US restricts exports to China's biggest chipmaker

Local and international media have been focused on covering the US government's moves against popular social media TikTok but what's happening outside of the spotlight could have even bigger economic repercussions globally. Although not exactly the blacklisting that was earlier feared, the US Commerce Department has just placed restrictions on the export of American products to SMIC, China's largest semiconductor company, which affects not only the already embattled Huawei but potentially even US companies like Qualcomm as well.

It was already expected that the US would tighten the noose on SMIC as part of its campaign against Huawei and other companies it has deemed to be a threat to its national security. The Department of Commerce stated last week that selling US-made products to the chipmaker posed an unacceptable risk to having those used by the Chinese government and military. SMIC insists that it has no ties to the Chinese government.

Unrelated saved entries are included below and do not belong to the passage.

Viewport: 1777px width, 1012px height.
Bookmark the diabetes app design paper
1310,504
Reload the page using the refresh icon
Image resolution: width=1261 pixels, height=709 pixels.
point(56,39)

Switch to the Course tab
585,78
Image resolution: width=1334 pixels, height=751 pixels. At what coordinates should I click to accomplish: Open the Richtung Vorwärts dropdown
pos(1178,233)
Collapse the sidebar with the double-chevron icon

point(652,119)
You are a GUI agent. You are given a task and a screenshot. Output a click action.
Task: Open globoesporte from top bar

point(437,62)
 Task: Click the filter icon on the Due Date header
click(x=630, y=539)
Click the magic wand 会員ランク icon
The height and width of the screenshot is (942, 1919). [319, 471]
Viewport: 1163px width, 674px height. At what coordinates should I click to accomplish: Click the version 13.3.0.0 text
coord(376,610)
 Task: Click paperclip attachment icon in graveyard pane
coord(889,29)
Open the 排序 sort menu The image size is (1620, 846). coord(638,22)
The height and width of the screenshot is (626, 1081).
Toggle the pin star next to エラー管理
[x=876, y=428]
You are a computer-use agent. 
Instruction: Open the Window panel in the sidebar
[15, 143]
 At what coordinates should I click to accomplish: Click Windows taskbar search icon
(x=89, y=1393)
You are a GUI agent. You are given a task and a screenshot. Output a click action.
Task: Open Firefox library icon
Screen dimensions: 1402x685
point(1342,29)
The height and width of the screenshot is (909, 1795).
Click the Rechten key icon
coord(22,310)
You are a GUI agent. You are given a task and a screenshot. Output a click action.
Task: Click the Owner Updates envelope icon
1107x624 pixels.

By blocking access to parts and materials for producing semiconductors, SMIC is in danger of losing its ability to supply chips to Huawei, the latter of which is already in dire straits when it comes to chip supplies. However, it will also lose its ability to sell chips to Qualcomm, its second-biggest customer.

SMIC, however, isn't the only one directly affected by these new orders. US companies that supply such products to the Chinese chipmaker will now have to apply for an export license that the US government seems to rarely grant. This, in turn, could threaten to disrupt the global semiconductor market, even with the likes of Taiwan's TSMC available to take SMIC's former customers.

Of course, it could have been worse and SMIC could have been placed in the US' Entity List, which would make it even more difficult to get any export license. Depending on how the export ban will be implemented, though, bringing SMIC down to its knees could increase the economic and political tension between the two world superpowers.